DX: (Developer Experience)についてUXデザインと対比して思うこと

以前、この記事を読んだ。


で、ちょっと思うことがあったので、書いてみる。

というのも僕が実際にUXデザインを勉強したり、HCD(人間中心設計)などを勉強したり( そのあたり僕はてなブログを参照してほしい。http://nobkz.hatenadiary.jp/archive/2015 )、他のエンジニアより、ある程度UXデザインの知識を持っているとおもう。その視点からDXについて考えておきたい。

しかし、僕自身、組織にHCDを導入しようとして失敗した経験しかないので(つまり成功経験と呼べるものがない)、そのあたりで、まだまだ未熟であり、そのような知識を語るには、おこがましいように感じる。

しかしながら、今の僕の考えをまとめておくのが重要と考えたので書いておく。これはあくまで個人的な意見に留まるのであり、実際には各人が興味をもってUXデザインやHCD関連の書籍をあたって、なおかつ実践してほしいと思うところである。

DX: (Developer Experience)を「開発体験」と訳すことについて 

まず違和感を感じたのが、DXを「開発体験」を訳していることである。僕としてはこれは「開発者経験」と訳しておいた方がいいと思う。「開発」→「開発者」、「体験」→「経験」にしている。これについて、それぞれ話して多く。

開発者とは誰か?どのような人間か?

もともとの英語が「Developer」なので、「開発者」と訳すことが妥当である。たんにうっかりかもしれない。しかし、ここに「者」を入れないと重大な欠落があるように感じる。というのも、開発を行うのは「人間」であるという、当然の視点が欠落している気がするのである。その視点が欠落することによって、「開発者とはどのような人間なのか?」という関心が疎かになるように感じる。

そもそも、エンジニアがUXについて語る時も、Xの方ばかり強調されて「U」については浅く扱われているように感じる。それほど、エンジニアは人間について疎かにしやすいのかと思う。しかしながら、UXデザインを勉強すると「U」について、徹底的に調査していることに気づく。僕はUXを勉強していくたびに、「サービスの提供者はユーザを知らない」ということと、「ユーザについていかに関心を持ち、正確に実態を捉えていくか」ということがまず重要だと認識させられる。

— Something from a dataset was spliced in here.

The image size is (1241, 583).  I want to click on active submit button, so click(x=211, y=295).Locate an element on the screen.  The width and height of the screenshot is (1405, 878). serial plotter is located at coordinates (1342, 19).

とすれば、DXといったときに「Developerとはどういう存在で、どのような人間」なのか?ということについてしっかりと調査しなければならないように思う。

体験と経験

僕はそもそもUXはユーザ体験ではなく、ユーザ「経験」と翻訳したほうが良いと考える。なぜならば、UXにおいてのExperienceはスパンが長いからである。

経験と体験の違いであるが、まずこれは、体験というと、主体的で、自分自身ということに重きを置かれている。「自分自身の経験」が体験であるともいえる。また、体験は一回のことされることが多いと思う。体験の集約が経験ともいえるように思う。とすれば、体験は個人の一回性の直接的な表現であり、経験は集約的な一般化された表現のように思う。

で、UXデザインにおいては、僕が経験が重要だと思うのは、先にも述べたようにスパンが長いということであるが、それはほとんどのプロダクトは一回だけしか使わないものではなく、複数回使用されるのであり、日常的に使用されるのであり、持続的であるからである。また、UXのExperience自体も、予期的、利用時、利用後、累積的とあることからも「経験」と訳すのが妥当であると思う。

さて、それと同様に「開発者経験」と訳すべきというのは、開発という行為が、一回だけの行為ではなく、日々繰り返される行為だからである。この視点に立つことによって、一時的に良くなったとしても、終わってみたらすごく悪かったみたいな施策を防げるかもしれない。

エンジニア以外がDXを扱うこと

さて、先のブログを読むと、(おそらく)エンジニアがエンジニアの視点に立って、DXが重要だって言っている。それは当然だろうなって感じである。なんというかポジショントークにも思える。

それよりも重要なのが、それを開発者以外の人間の視点にとってDXをよくするとどうなるか?ということだと思う。DXをよくすると、開発者以外の人間がどうよくなるのか、それが組織やビジネスにどう貢献するのだろうか?ということである。

おそらく、DXをよくすると、生産性が上がり、売り上げも上がるという単純な論理なのだろうと推察する。しかしながら、DXをよくするためのコストに見合うものなのか?を検討しないといけないように思える。DXのよくするための施策自体は、コストが低かったとしても、なにをすればDXがよくなるか?という調査のためのコストも考えないといけないし、実はその調査コストは高いものかもしれない。

似たような考え 

あと、こういったDXとかをよくするっての、そもそも衛生工学や管理工学なのかもしれない。そういえば、以前、人間中心設計のイベントに行ったときに講演に「人間」とはだれか?というもので、顧客以外にも、従業員や、社会だということが印象に残っている。

まとめ、最後に

いろいろと批判してきたが、しかしながらDXの概念自体は重要だと思う。開発者とはいったい誰のことで、どのような人間なのか?そもそも開発者のExperienceはいつか?どのぐらいか?それ以外の人間にとってメリットは何か?みたいなものをしっかり考察するべきなんだろうなと思う。